O que torna o “Que tal uma pausa?” único em relação a outras ações de bem-estar já existentes no mercado?
O diferencial do “Que tal uma pausa?” está na abordagem integrada entre saúde física, emocional e social, com ações que vão além do informativo. O grupo, que hoje conta com 64 membros ativos, também atua como espaço de escuta ativa, desmistificação de tabus e construção de comunidade entre mulheres que compartilham vivências semelhantes.
Vocês têm dados ou percepções iniciais de impacto (por exemplo: aumento do engajamento, melhora de clima, redução de estigma)?
Os dados que temos até agora são mais qualitativos, dos comentários sobre redução do tabu, de sentir que podemos falar sobre o tema sem medo a parecermos velhas ou que estamos com Alzheimer (porque esquecemos de coisas, natural para quem está na menopausa), de poder nos posicionar e não aceitar piadas sobre o tema.
Há histórias ou depoimentos de colaboradoras que possam ilustrar a importância do programa?
Ivone Zeigler – Supervisora de Planejamento de Demanda e Controle de Produção – Sodexo
Meu nome é Ivone Zeigler, trabalho na área de planejamento de cardápios na sede da Sodexo em São Paulo e estou na empresa há 16 anos. Tenho 53 anos e, há cerca de três anos, comecei a perceber mudanças no meu corpo, na pele e principalmente na memória. Foi aí que comecei a estudar sobre a pré-menopausa, tentando entender melhor o que estava acontecendo comigo.
Conversando com a Lilian Rauld, soube que seria formado um grupo para falar sobre esse tema tão importante, e entrei desde a primeira reunião. Fico muito feliz por fazer parte desse espaço, onde podemos compartilhar nossas experiências, aprender umas com as outras e, acima de tudo, nos sentir acolhidas.
Acredito que falar sobre saúde feminina dentro de uma empresa com tantas mulheres faz todo o sentido. Essa fase da vida nos deixa mais sensíveis e isso impacta diretamente nossos relacionamentos, inclusive no trabalho. Ter um lugar onde podemos conversar abertamente, com empatia e apoio, é essencial.
Quais foram os principais desafios ao implantar o programa (tabus, falta de informação, adesão)?

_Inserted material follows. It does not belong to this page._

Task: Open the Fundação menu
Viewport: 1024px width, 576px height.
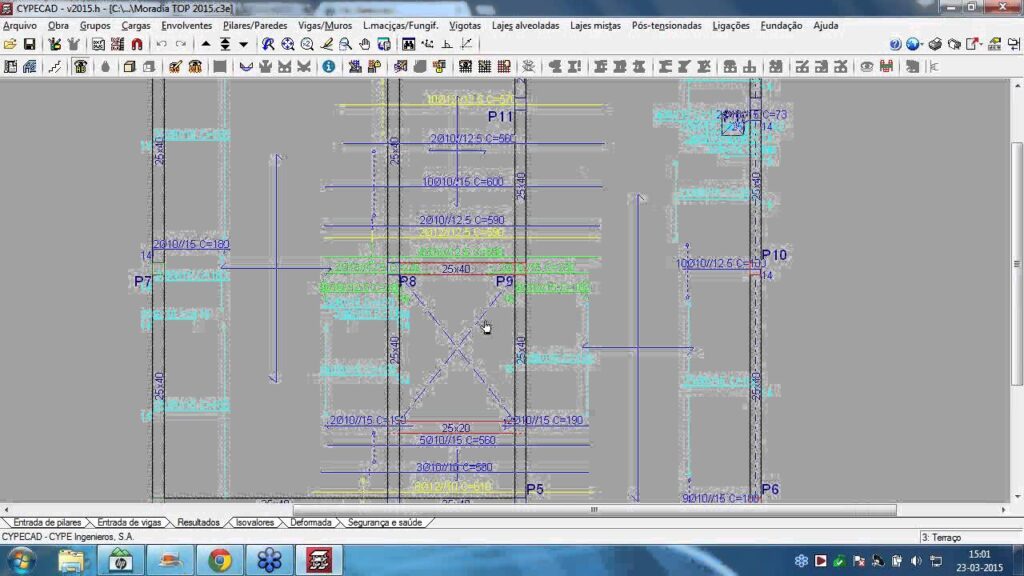Action: [x=780, y=25]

O principal desafio foi o tabu, perguntas como “mas o que é isso que vão falar?”, “o que é o climatério?”, e “por que a empresa tem que falar desse assunto?”, “porque falar de algo tão privado da mulher?”.

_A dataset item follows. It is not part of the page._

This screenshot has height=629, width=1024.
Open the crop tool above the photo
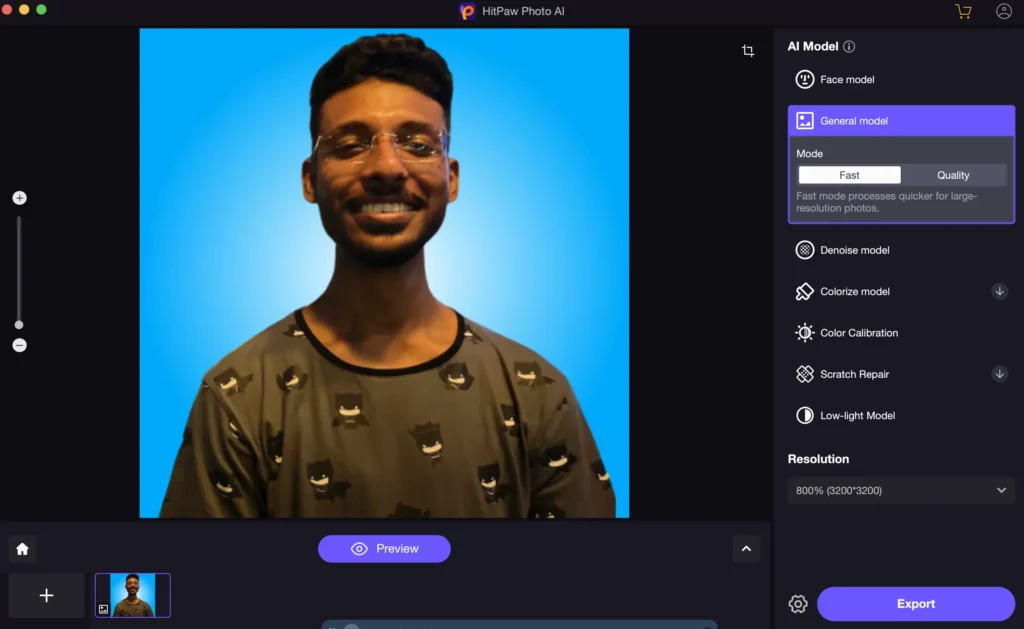(747, 50)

Por isso nós começamos trazendo informação às pessoas, enviamos comunicados internos explicando de forma clara o que é cada coisa, o que acontece com a mulher, quais são os sintomas, e sobretudo, deixamos o canal aberto para consultas e conversas.
Que aprendizados vocês já conseguiram identificar e poderiam inspirar outras empresas?
Percebemos o quanto é essencial abrir espaço para que as mulheres falem sobre o tema. Muitas de nós, dependendo da geração, crescemos sem referências: nossas mães não conversaram sobre isso, tampouco irmãs ou amigas. Quando os primeiros sintomas surgem, geralmente não sabemos o que está acontecendo com o nosso corpo e mente. Falta informação, falta acolhimento.
Esse desconhecimento pode gerar insegurança, baixa produtividade, dificuldades cognitivas e emocionais, especialmente em mulheres em posições de liderança, que enfrentam sintomas como névoa mental, irritabilidade e outros desafios hormonais. Por isso, acreditamos que é fundamental que as empresas reconheçam a menopausa como uma pauta de saúde e bem-estar no ambiente corporativo. Criar um espaço seguro para diálogo, oferecer informação e apoio pode transformar a experiência dessas mulheres e fortalecer toda a organização.
Como o programa deve evoluir nos próximos meses/anos?
Estamos sempre evoluindo para termos cada vez mais pessoas fazendo parte deste grupo e estando sempre abertos ao que as mulheres nos trazem.
Existe a intenção de expandir para outras frentes ligadas à saúde da mulher?
Sim! E já temos nosso programa de saúde da mulher no qual cobrimos outras frentes como apoio com temas de câncer de mama, de útero e parentalidade.